8、自定义主机密码、主机名称等信息,点击“立即购买”。
9、勾选已阅读并同意并确认开通。
10、京东云GPU云主机创建完成,然后在云主机控制台验证主机运行成功。
11、安装GPU显卡驱动
使⽤SSH⼯具远程连接到实例,安装显卡驱动。
root@deepseek-vm:~# apt update
root@deepseek-vm:~# ubuntu-drivers devices
== /sys/devices/pci0000:00/0000:00:0a.0 ==
modalias : pci:v000010DEd00001B38sv000010DEsd000011D9bc03sc02i00
vendor : NVIDIA Corporation
model : GP102GL [Tesla P40]
driver : nvidia-driver-470-server - distro non-free
driver : nvidia-driver-450-server - distro non-free
driver : nvidia-driver-550 - distro non-free recommended
driver : nvidia-driver-535-server - distro non-free
driver : nvidia-driver-418-server - distro non-free
driver : nvidia-driver-545 - distro non-free
driver : nvidia-driver-470 - distro non-free
driver : nvidia-driver-535 - distro non-free
driver : nvidia-driver-390 - distro non-free
driver : xserver-xorg-video-nouveau - distro free builtin
root@deepseek-vm:~# apt install nvidia-driver-550 -y #通过ubuntu仓库安装推荐的驱动版本或使用其它方式安装显卡驱动
root@deepseek-vm:~# reboot #重启服务器以使显卡驱动生效
root@deepseek-vm:~# nvidia-smi #重启后验证驱动及显卡状态(当前演示主机为两块NVIDIA Tesla P40显卡)
Thu Feb 6 16:45:28 2025
+-----------------------------------------------------------------------------------------+
| NVIDIA-SMI 550.120 Driver Version: 550.120 CUDA Version: 12.4 |
|-----------------------------------------+------------------------+----------------------+
| GPU Name Persistence-M | Bus-Id Disp.A | Volatile Uncorr. ECC |
| Fan Temp Perf Pwr:Usage/Cap | Memory-Usage | GPU-Util Compute M. |
| | | MIG M. |
|=========================================+========================+======================|
| 0 Tesla P40 Off | 00000000:00:09.0 Off | 0 |
| N/A 24C P8 9W / 250W | 0MiB / 23040MiB | 0% Default |
| | | N/A |
+-----------------------------------------+------------------------+----------------------+
| 1 Tesla P40 Off | 00000000:00:0A.0 Off | 0 |
| N/A 23C P8 9W / 250W | 0MiB / 23040MiB | 0% Default |
| | | N/A |
+-----------------------------------------+------------------------+----------------------+
+-----------------------------------------------------------------------------------------+
| Processes: |
| GPU GI CI PID Type Process name GPU Memory |
| ID ID Usage |
|=========================================================================================|
| No running processes found |
+-----------------------------------------------------------------------------------------+
二、部署Ollama
Ollama是一个开源的LLM(大型语言模型)服务工具,用于简化和降低在本地的部署和使用门槛,可以快速在本地环境部署和管理LLM运行环境。
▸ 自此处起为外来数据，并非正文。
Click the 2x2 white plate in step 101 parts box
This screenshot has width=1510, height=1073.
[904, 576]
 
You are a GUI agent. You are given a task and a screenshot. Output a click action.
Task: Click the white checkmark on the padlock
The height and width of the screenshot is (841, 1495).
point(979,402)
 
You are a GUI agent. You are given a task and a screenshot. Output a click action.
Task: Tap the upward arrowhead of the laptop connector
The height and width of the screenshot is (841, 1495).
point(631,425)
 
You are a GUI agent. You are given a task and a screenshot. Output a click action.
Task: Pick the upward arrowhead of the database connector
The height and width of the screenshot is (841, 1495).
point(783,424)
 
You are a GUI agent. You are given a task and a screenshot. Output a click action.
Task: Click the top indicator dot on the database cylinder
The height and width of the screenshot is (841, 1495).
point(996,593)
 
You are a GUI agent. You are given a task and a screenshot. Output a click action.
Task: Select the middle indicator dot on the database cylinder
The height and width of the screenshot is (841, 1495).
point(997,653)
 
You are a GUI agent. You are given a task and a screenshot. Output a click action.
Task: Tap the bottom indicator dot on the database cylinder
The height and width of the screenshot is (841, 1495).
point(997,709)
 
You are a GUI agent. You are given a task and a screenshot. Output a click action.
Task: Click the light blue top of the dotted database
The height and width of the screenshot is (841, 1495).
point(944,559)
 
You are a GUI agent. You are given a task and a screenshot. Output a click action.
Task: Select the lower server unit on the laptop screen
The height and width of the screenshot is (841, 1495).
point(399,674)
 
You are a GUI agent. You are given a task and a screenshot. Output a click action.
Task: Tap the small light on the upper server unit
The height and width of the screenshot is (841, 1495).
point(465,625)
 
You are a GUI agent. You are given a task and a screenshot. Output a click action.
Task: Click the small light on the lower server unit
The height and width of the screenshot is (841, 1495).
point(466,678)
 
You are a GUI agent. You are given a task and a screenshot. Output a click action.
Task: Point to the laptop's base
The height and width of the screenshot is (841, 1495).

1、下载Ollama,下载地址:https://ollama.com/。
2、下载⼆进制安装包
Ollama可以运⾏在Windows、Linux以及MacOS,官⽅均提供对应的安装⽂件,⽣产环境对稳定性要求⽐较⾼因此会通常使⽤Linux系统。
3、部署Ollama
ollama/docs/linux.md at main·ollama/ollama·GitHub
root@deepseek-vm:/usr/local/src# tar -C /usr -xzf ollama-linux-amd64.tgz #解压安装文件
root@deepseek-vm:/usr/local/src# ollama serve 测试启动 Ollama
Couldn't find '/root/.ollama/id_ed25519'. Generating new private key.
Your new public key is:
ssh-ed25519 AAAA.....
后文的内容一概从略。